Another case of weird arms and mistaken identities comes from the much smaller, single-clawed alvarezsaurs. Like therizinosaurs, the most common, specialized end-members were discovered first, and only after did we get a good look at their evolution. When Mononykus (from the same formation as both Deinocheirus and Therizinosaurus!) was first described, features like the backward-pointing pubis; the massive, deeply keeled breastbone; the highly fused, simplified skull and hands; and the hypergracile legs made researchers (Perle et al) believe it was some kind of weird flightless bird. Later discoveries of more primitive forms showed these were convergent adaptations. But for what? They were obviously fast runners, and their weak skulls and tiny teeth suggest they were probably going after much smaller prey. The breastbone would've supported huge muscles, and the claws, though bizarrely tiny, were robust enough to make powerful punctures or support the strains of digging (Qin et al). Finally, their large eyes and long cochleae suggest they were exceptional nocturnal hunters (Choiniere et al). They may have laid flat against a tree trunk or insect colony, listening for motion within, keeping an eye out for predators while poising their arms for a break-in. 
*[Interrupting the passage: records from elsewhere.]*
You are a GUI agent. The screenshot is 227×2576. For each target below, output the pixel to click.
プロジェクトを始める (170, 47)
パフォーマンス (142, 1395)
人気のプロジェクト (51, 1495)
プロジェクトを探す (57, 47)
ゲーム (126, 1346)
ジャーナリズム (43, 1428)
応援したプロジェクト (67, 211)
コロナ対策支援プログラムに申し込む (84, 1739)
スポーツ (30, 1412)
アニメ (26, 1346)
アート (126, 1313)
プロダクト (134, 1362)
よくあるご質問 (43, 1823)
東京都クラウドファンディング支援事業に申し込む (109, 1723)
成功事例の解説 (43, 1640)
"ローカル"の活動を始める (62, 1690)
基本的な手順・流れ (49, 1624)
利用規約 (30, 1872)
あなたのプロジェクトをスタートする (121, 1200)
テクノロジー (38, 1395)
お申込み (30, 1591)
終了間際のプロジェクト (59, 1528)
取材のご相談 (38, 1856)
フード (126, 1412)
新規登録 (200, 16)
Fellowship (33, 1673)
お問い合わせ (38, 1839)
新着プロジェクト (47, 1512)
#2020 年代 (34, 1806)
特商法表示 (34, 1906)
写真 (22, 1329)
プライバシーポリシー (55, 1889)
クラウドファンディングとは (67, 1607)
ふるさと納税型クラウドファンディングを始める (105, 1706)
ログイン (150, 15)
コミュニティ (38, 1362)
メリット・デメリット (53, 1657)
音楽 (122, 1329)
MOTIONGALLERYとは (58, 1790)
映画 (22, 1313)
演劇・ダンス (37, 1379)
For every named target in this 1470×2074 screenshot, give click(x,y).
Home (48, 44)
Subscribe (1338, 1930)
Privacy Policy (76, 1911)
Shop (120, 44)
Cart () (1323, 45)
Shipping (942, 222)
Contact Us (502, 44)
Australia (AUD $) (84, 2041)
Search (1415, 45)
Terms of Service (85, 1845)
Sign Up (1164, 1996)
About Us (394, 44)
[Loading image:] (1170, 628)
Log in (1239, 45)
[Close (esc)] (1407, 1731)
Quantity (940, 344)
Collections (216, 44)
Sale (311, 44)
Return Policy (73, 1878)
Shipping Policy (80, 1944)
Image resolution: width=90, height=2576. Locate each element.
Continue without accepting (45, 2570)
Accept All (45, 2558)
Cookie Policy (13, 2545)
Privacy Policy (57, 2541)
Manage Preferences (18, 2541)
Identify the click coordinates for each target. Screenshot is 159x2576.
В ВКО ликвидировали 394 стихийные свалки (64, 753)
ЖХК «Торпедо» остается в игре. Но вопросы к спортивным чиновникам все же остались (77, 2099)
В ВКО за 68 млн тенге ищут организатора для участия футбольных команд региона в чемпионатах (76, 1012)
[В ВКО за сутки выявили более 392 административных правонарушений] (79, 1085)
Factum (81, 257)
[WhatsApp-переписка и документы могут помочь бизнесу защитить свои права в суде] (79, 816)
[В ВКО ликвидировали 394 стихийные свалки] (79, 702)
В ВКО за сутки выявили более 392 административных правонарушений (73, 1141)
Finally, it's important to note that, although these theropods are all typically Cretaceous groups, the presence of more derived bird-like forms in the Jurassic means they must have also been present alongside them. Indeed, we know from direct evidence that there were Jurassic alvarezsaurs. Haplocheirus looks like a typical small theropod, but it already shows the beginning of a robust thumb-claw and a mouth full of tiny teeth (Choiniere 2010). The holotype was 2 meters long and not yet full-grown, suggesting that as alvarezsaurs became specialized for hunting tiny prey, they got smaller themselves (Qin et al). 

Like other groups of coelurosaurs, alvarezsaurs probably originated in Asia. But unlike therizinosaurs, which were mainly restricted there (with rare North American exceptions), they seem to have been present wherever there were nests to raid. Evolving such a wide range of dietary specializations meant that coelurosaurs were able to spread and diversify in ways that other theropods had previously been unable to. With new varieties of plant life producing new ecological interactions, the Cretaceous world was becoming more complex, and they were poised to take full advantage of it. But when this complex ecosystem eventually collapsed, this dietary flexibility would prove to have another advantage.

Image Credits

• Skeletals by Scott Hartman from skeletaldrawing.com/theropods

• Beipiaosaurus by Jaimie Headden from Wikimedia Commons

• Paul, G. S. (2016). The Princeton Field Guide to Dinosaurs. Princeton University Press.

Works Cited

Michael J. Benton, Peter Wilf, Hervé Sauquet (2021). The Angiosperm Terrestrial Revolution and the Origins of Modern Biodiversity. New Phytologist, 233(5). doi.org/10.1111/nph.17822

 Gurung, K., Field, K. J., Batterman, S. A., Goddéris, Y., Donnadieu, Y., Porada, P., Taylor, L. L., & Mills, B. J. (2022). Climate windows of opportunity for plant expansion during the phanerozoic. Nature Communications, 13(1). https://doi.org/10.1038/s41467-022-32077-7

Lindsay E. Zanno and Peter J. Makovicky (2010). Herbivorous ecomorphology and specialization patterns in theropod dinosaur evolution. Proceedings of the National Academy of Sciences; DOI: 10.1073/pnas.1011924108

Caspar, K. R., Gutiérrez-Ibáñez, C., Bertrand, O. C., Carr, T., Colbourne, J., Erb, A., George, H., Holtz, T. R., Naish, D., Wylie, D. R., & Hurlburt, G. R. (2024). How Smart Was T. Rex? Testing Claims of Exceptional Cognition in Dinosaurs and the Application of Neuron Count Estimates in Palaeontological Research. bioRxiv (preprint). https://doi.org/10.1101/2024.01.10.575006

Herculano-Houzel S. (2023) Theropod dinosaurs had primate-like numbers of telencephalic neurons. Comparative Neurology. 531(9). doi:10.1002/cne.25453.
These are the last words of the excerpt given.